New Delhi: The Indira Gandhi National Open University (IGNOU), one of the largest distance learning universities in India with over 28 lakh students, is considering giving them the option of taking examinations online.
The varsity, which adopted the online admission process from this year, is in talks with the HRD ministry and University Grants Commission (UGC) regarding the proposal.
“We are actively considering offering the examination online to make the process smooth and easy for students. Government is also examining the proposal and the modalities are being worked out. We are in talks with HRD ministry and UGC regarding the same,” IGNOU Vice Chancellor Nageshwar Rao told PTI.
“We started online admissions this year and got a massive response. At present we have the entire process in online mode including the registration, issuing of admit cards, schedule updation but the examination is still conducted in the traditional paper mode where students have to go to their respective study centres,” he added.
The task, however, is going to be challenging for the university considering the large number of students , who are spread across the country.
“When we look at the distance learning system in other countries of the world where universities have adopted online examination, we have to take into account that they have a small student strength of 4000-10,000.
“In our case, the number is large and we also see that the people are spread throughout the country with different backgrounds and demographic issues.

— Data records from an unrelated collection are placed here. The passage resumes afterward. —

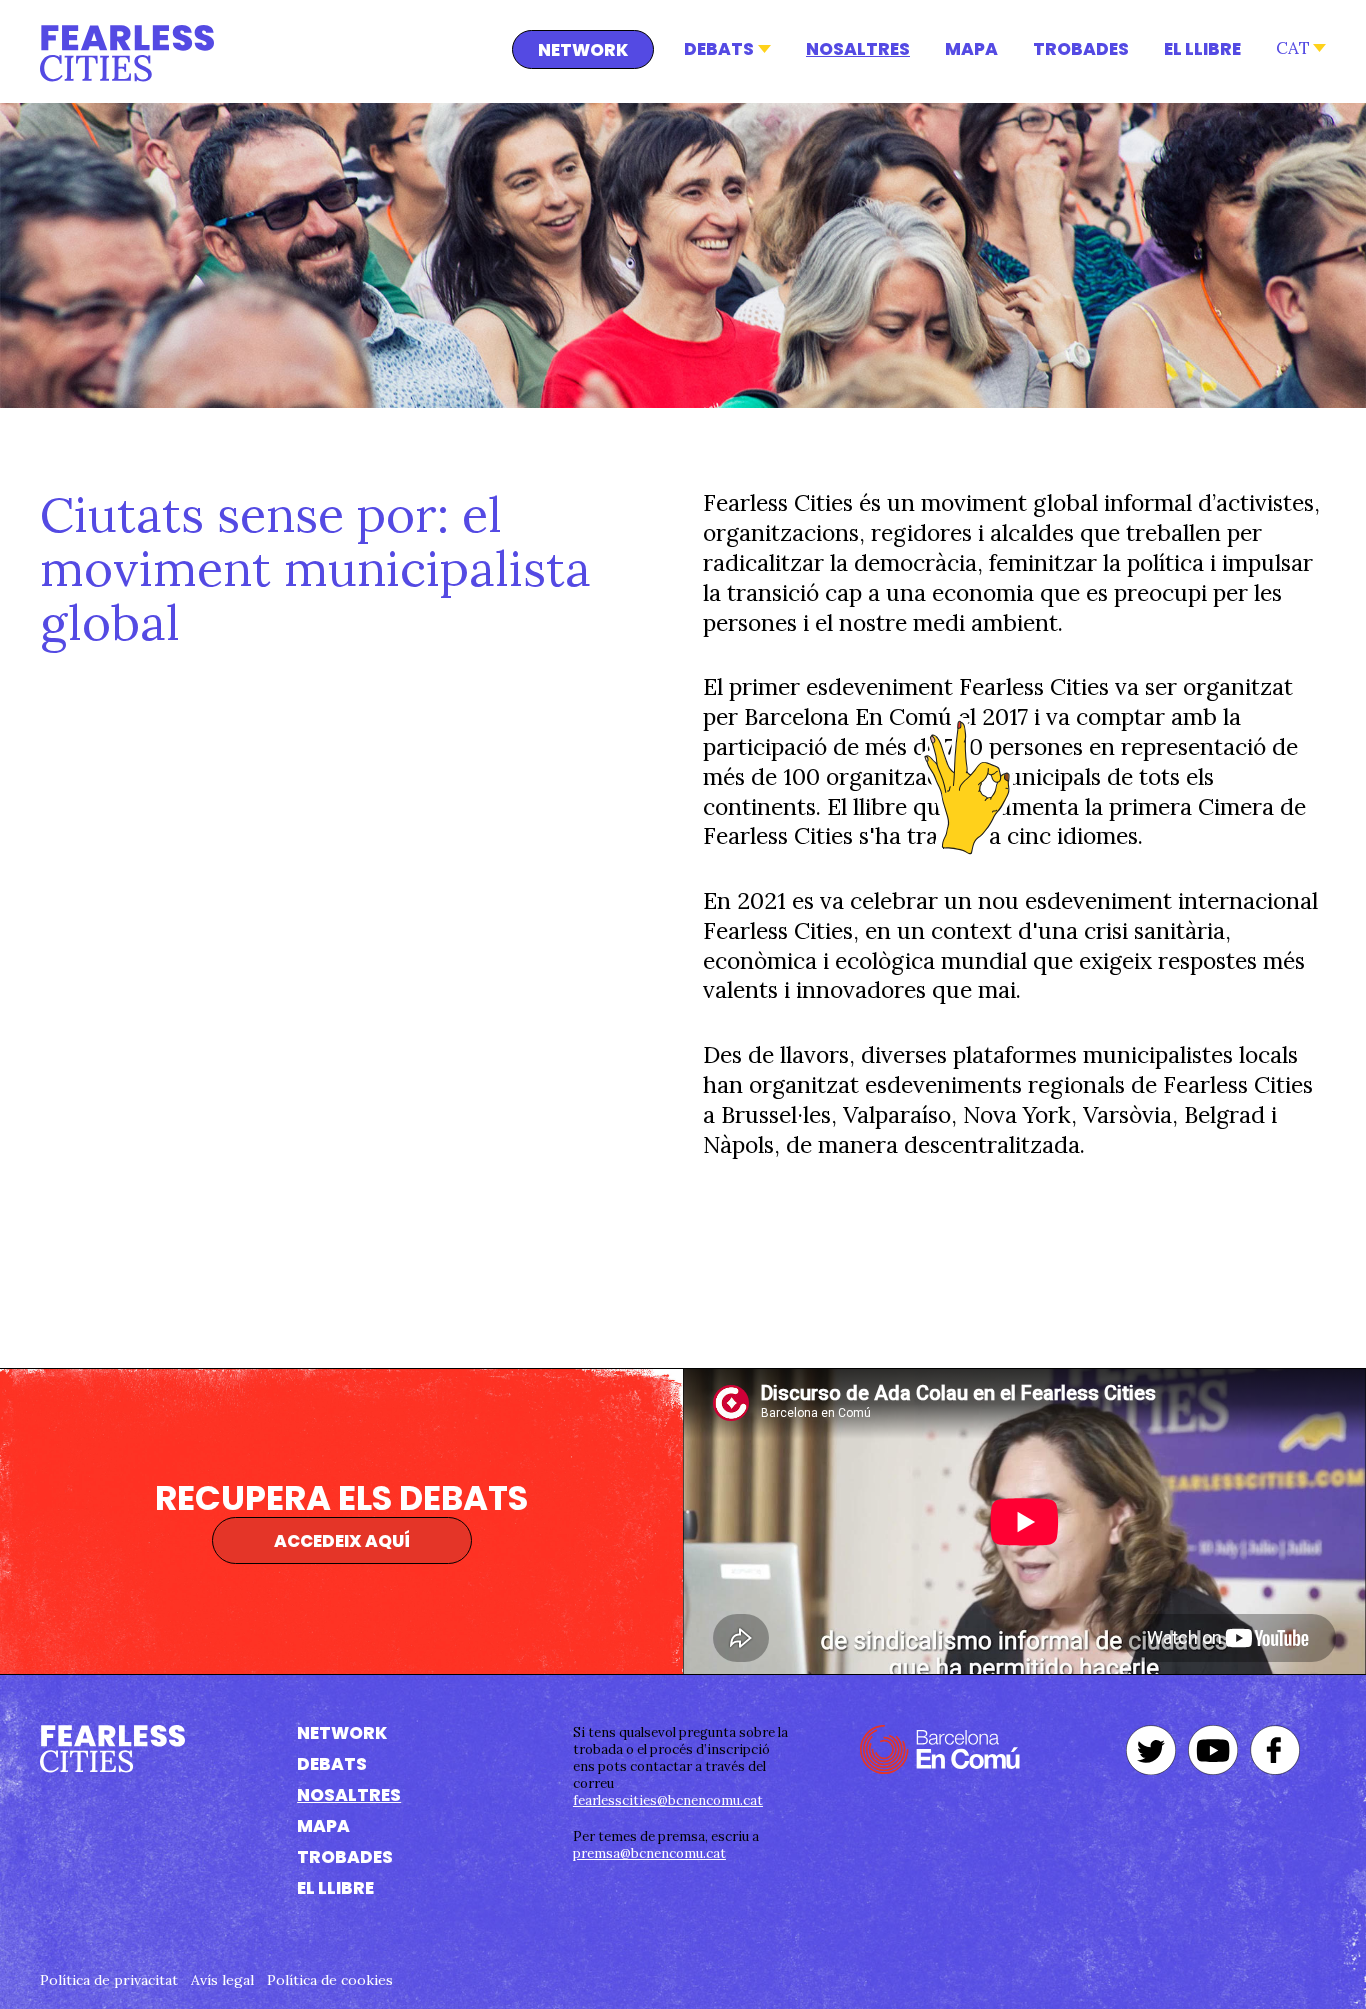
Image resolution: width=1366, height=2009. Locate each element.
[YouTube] (1213, 1750)
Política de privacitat (109, 1980)
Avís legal (222, 1980)
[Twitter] (1151, 1750)
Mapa (971, 49)
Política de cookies (330, 1980)
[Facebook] (1275, 1750)
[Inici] (127, 53)
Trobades (1081, 49)
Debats (719, 49)
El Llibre (1202, 49)
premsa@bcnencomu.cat (649, 1853)
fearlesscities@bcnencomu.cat (668, 1800)
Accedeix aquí (342, 1541)
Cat (1293, 48)
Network (583, 50)
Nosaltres (858, 49)
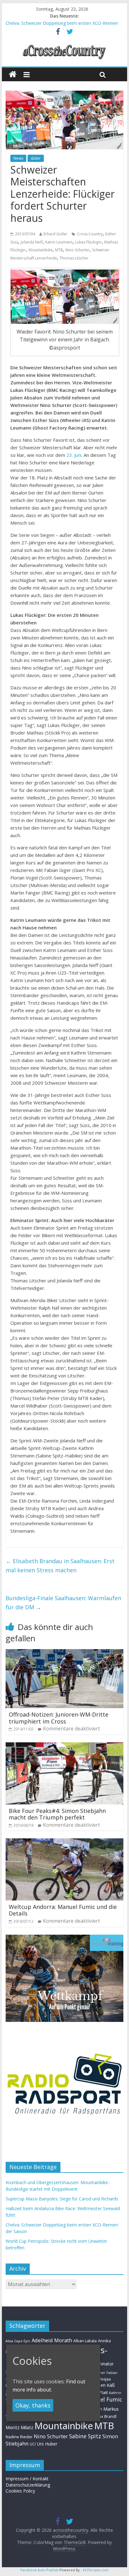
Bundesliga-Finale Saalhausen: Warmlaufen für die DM (63, 1602)
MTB (59, 250)
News (18, 158)
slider (36, 158)
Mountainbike (40, 250)
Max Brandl (105, 2416)
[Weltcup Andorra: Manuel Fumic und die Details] (64, 1842)
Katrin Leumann (59, 242)
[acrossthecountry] (64, 44)
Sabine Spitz (85, 2436)
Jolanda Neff (32, 242)
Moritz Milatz (19, 2427)
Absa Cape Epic (18, 2340)
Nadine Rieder (19, 2437)
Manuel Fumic (103, 2399)
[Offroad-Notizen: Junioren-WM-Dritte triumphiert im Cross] (64, 1652)
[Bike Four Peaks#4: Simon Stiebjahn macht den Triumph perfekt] (64, 1746)
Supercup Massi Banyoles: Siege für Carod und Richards (62, 2199)
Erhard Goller (55, 234)
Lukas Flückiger (88, 242)
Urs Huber (47, 2444)
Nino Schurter (77, 250)
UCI (33, 2443)
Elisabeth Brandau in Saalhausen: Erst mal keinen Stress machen (60, 1565)
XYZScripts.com (96, 2570)
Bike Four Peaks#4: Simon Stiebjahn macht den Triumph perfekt (57, 1814)
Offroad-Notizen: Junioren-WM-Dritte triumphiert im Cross (58, 1718)
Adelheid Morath (52, 2340)
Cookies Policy (20, 2491)
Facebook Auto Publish (39, 2570)
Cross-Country (90, 234)
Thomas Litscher (74, 258)
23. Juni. (75, 455)
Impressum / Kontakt (27, 2479)
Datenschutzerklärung (28, 2485)
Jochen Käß (103, 2385)
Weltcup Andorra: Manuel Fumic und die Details (63, 1910)
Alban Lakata (85, 2341)
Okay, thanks (32, 2405)
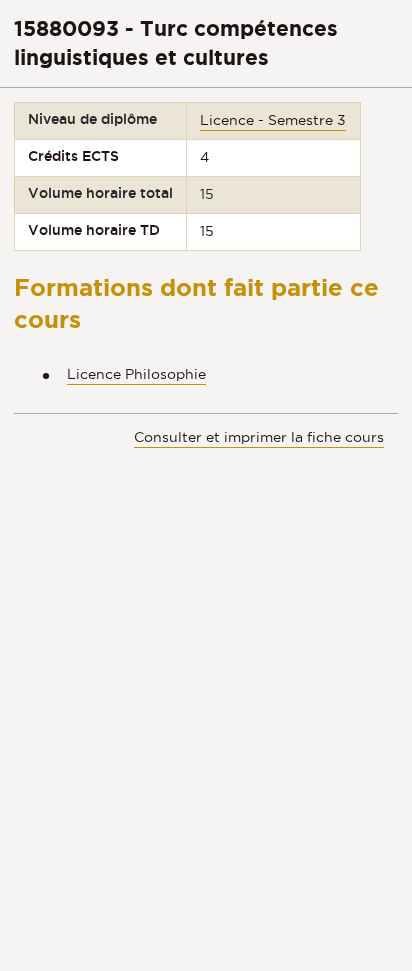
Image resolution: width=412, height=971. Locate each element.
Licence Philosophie (136, 374)
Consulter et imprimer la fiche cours (259, 437)
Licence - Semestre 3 (273, 120)
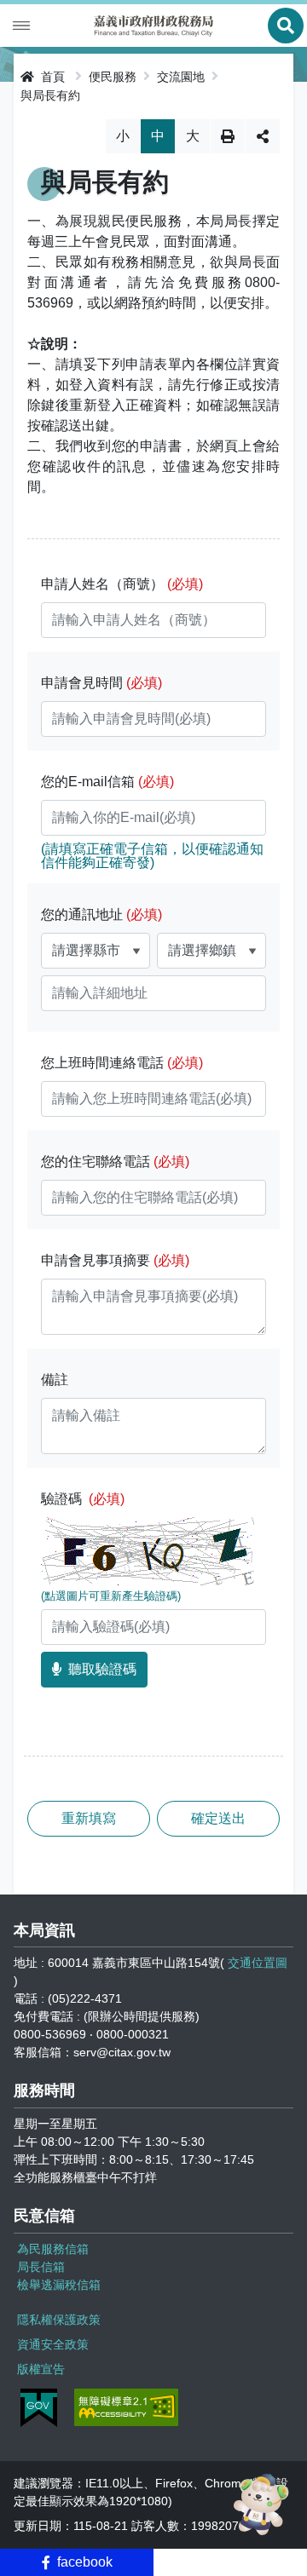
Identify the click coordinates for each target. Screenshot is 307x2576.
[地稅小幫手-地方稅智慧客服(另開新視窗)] (263, 2504)
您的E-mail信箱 (107, 781)
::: (12, 74)
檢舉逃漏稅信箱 (59, 2284)
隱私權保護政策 (59, 2319)
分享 (263, 136)
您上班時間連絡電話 (122, 1062)
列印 (228, 136)
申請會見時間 (101, 683)
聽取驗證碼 (102, 1669)
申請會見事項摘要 (115, 1260)
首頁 (51, 76)
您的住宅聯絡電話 (115, 1161)
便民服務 (112, 76)
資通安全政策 (53, 2344)
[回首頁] (153, 26)
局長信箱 (41, 2267)
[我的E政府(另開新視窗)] (38, 2408)
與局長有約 (50, 95)
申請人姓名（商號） (122, 584)
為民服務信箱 (53, 2249)
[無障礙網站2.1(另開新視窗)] (126, 2407)
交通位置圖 (257, 1962)
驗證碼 (83, 1499)
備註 (54, 1379)
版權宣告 (41, 2369)
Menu (21, 25)
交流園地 (181, 76)
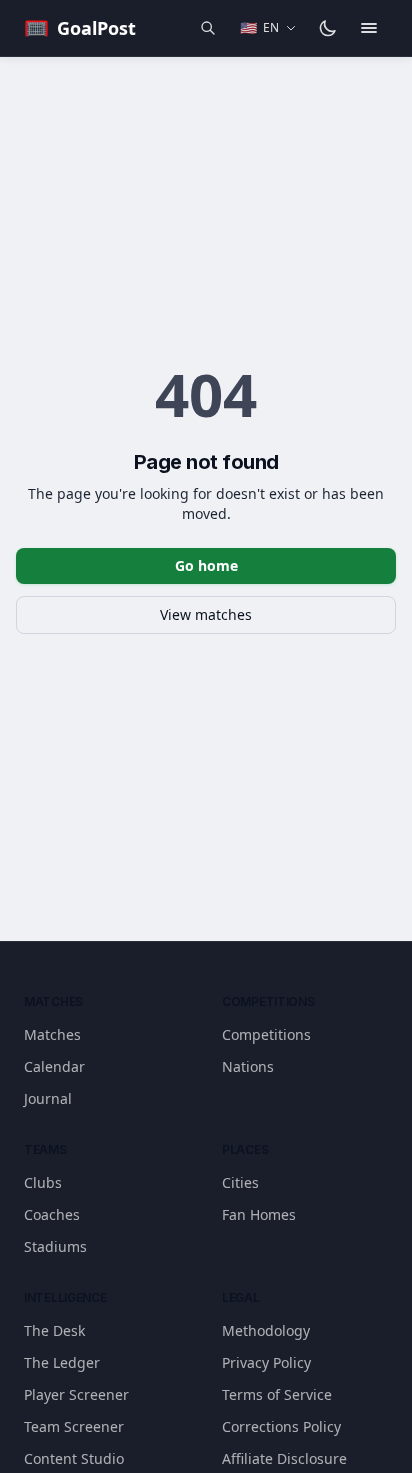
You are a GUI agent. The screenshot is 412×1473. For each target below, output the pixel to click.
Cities (240, 1182)
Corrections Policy (281, 1426)
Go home (206, 565)
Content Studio (74, 1458)
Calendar (54, 1066)
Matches (52, 1034)
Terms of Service (277, 1394)
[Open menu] (369, 28)
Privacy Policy (266, 1362)
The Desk (54, 1330)
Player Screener (76, 1394)
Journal (48, 1098)
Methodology (266, 1330)
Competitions (266, 1034)
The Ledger (62, 1362)
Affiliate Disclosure (284, 1458)
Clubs (43, 1182)
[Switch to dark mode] (328, 28)
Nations (248, 1066)
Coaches (52, 1214)
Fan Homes (259, 1214)
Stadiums (55, 1246)
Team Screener (74, 1426)
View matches (206, 614)
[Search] (208, 28)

Some are housewives, some are poor, some are working, some are located in remote areas so we have to see the feasibility,” he said.
The VC said the university is yet to figure out whether the option will be made available at its centres or students will be able to take the examination from anywhere.
“The modalities are being worked out. Working out on the examination pattern as well as the infrastructural issues, is a challenging task but the experts are on the job,” he said.
The university had started online examination for 27 courses in 2010 on an experimental basis, but the proposal had been withdrawn two years later after the UGC objected to it.
“We had started with 27 courses which had a student strength of not more than 300, to experiment the feasibility. The response was good but later it had to be withdrawn when UGC said it doesn’t recognise the online mode of examination.
“Now, they (UGC) will be taken onboard to find a way out which is also recognised by the commission,” the VC said.
The university offers a total of 228 bachelors, masters, diploma and certificate programmes.